> [Exercise goal] Reproduce the stretch from the line containing "Locate an element" through the end of the entries, swapping "on the screen" for "in the screenshot" and leaving everything else unchanged. Give only that stretch, and omit the pictures.

Available records: Begin

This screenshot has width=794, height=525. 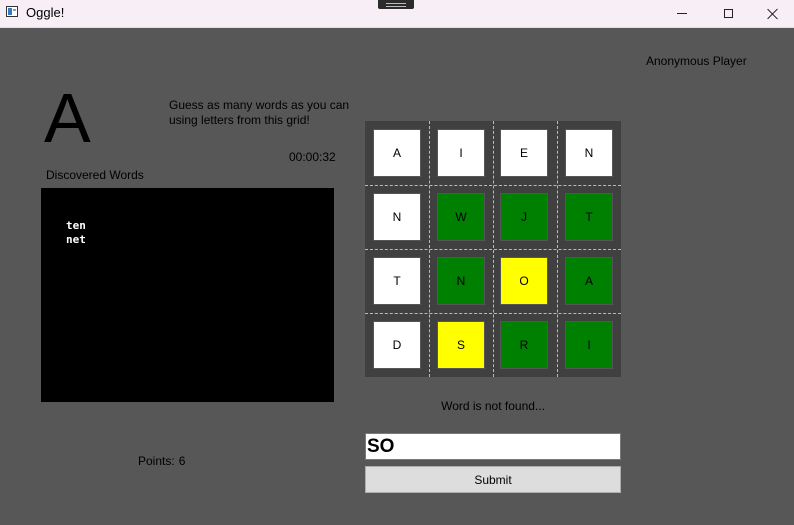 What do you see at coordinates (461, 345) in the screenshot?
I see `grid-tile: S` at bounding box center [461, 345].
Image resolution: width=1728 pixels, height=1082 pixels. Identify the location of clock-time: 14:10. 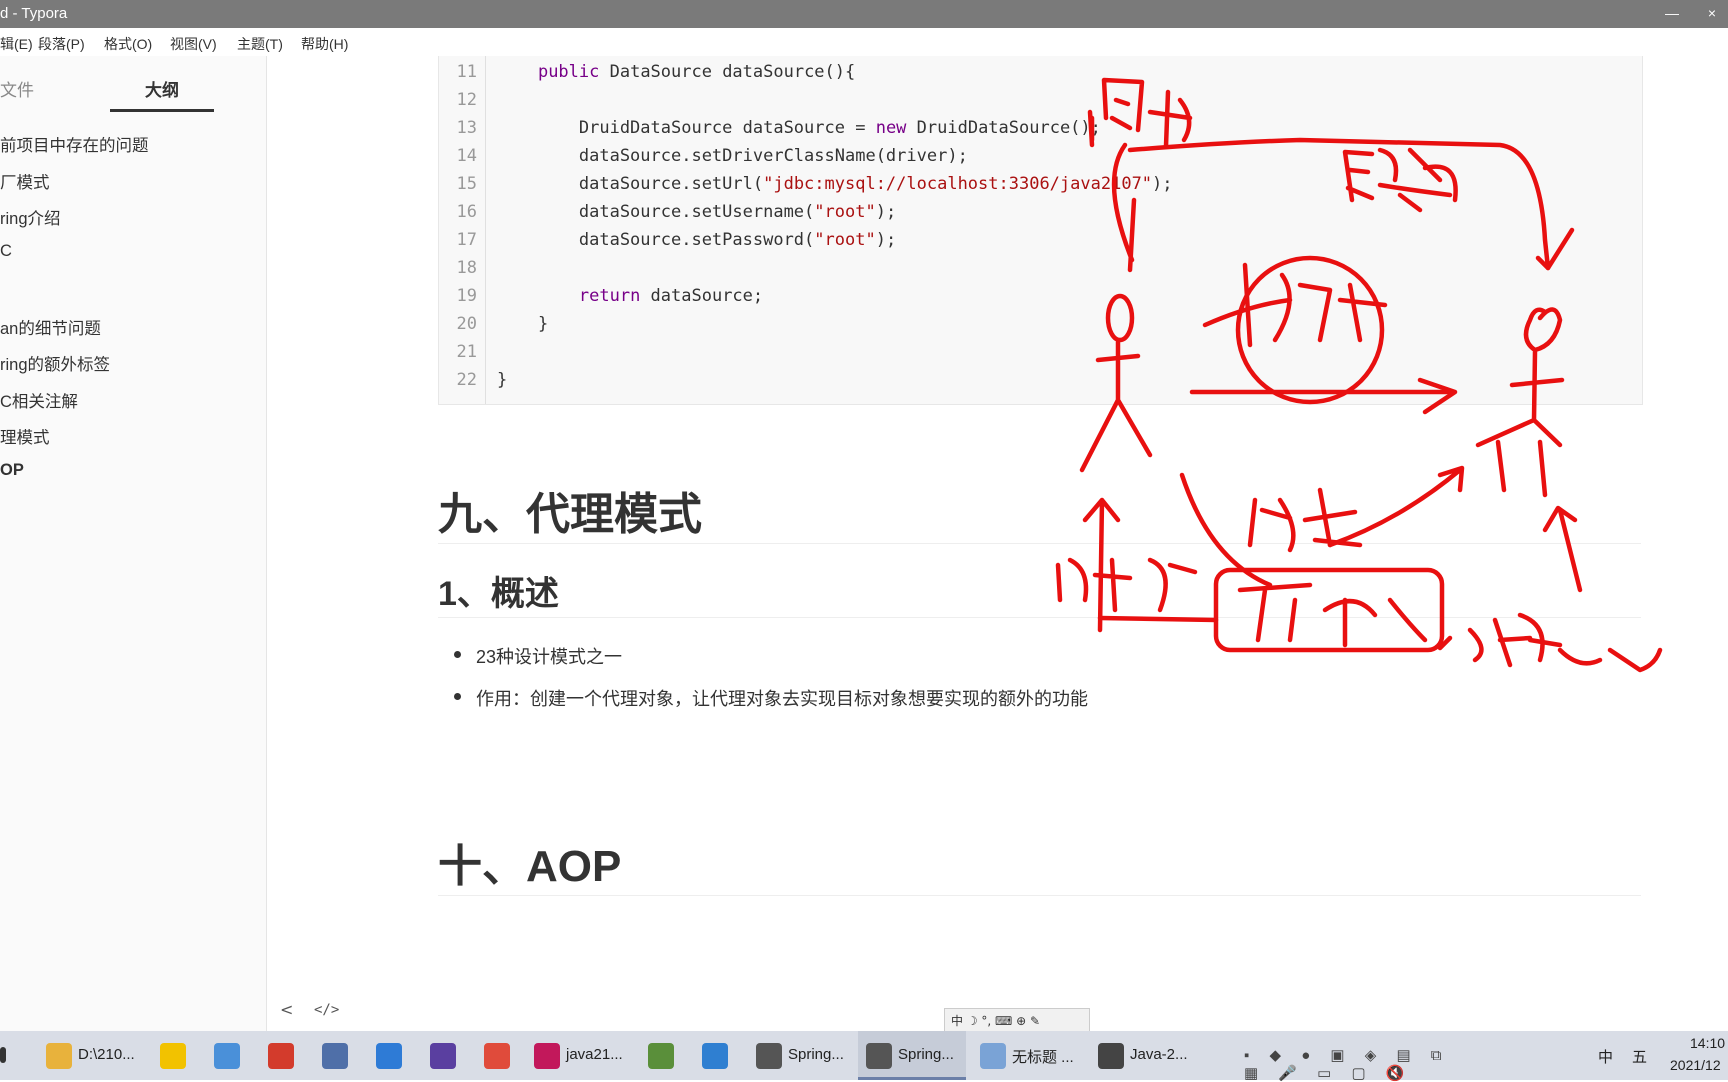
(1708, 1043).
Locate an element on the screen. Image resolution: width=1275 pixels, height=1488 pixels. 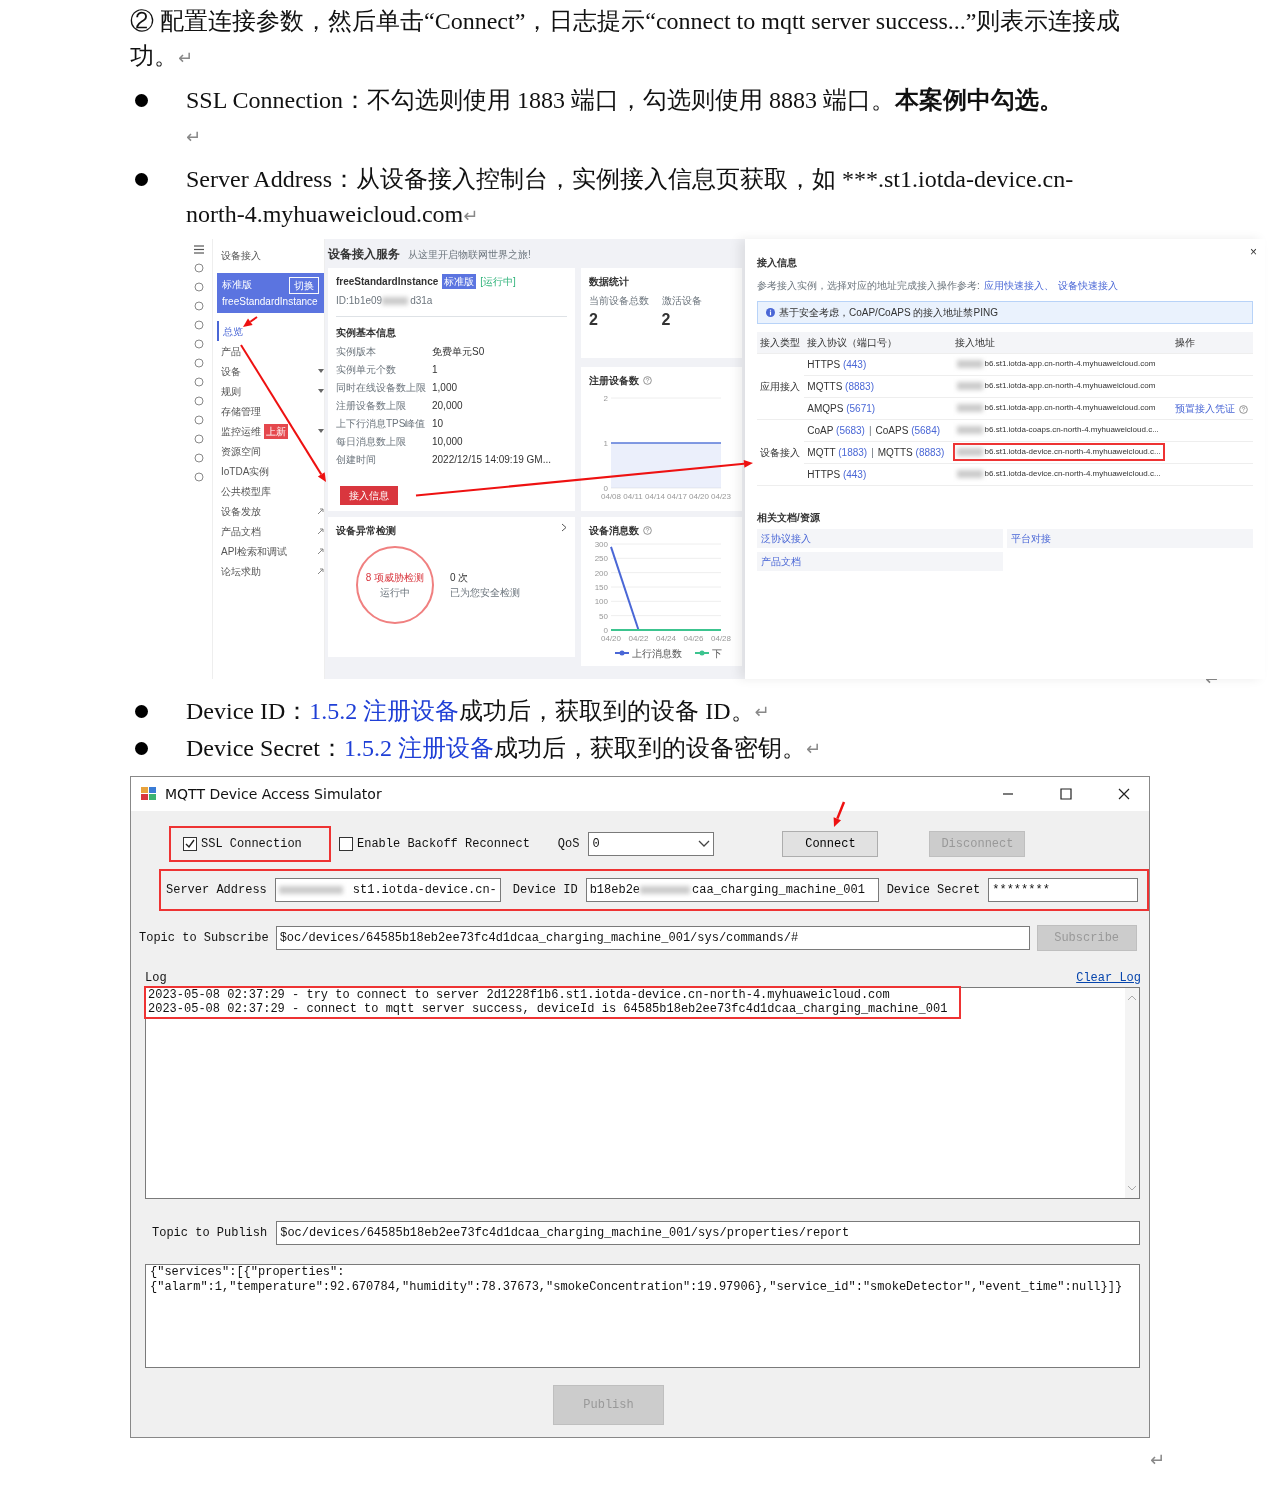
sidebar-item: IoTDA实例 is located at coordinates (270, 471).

Available records: End

> [Result]
Locate an element in the screenshot. Image resolution: width=1275 pixels, height=1488 pixels. 
sidebar-item: IoTDA实例 is located at coordinates (270, 471).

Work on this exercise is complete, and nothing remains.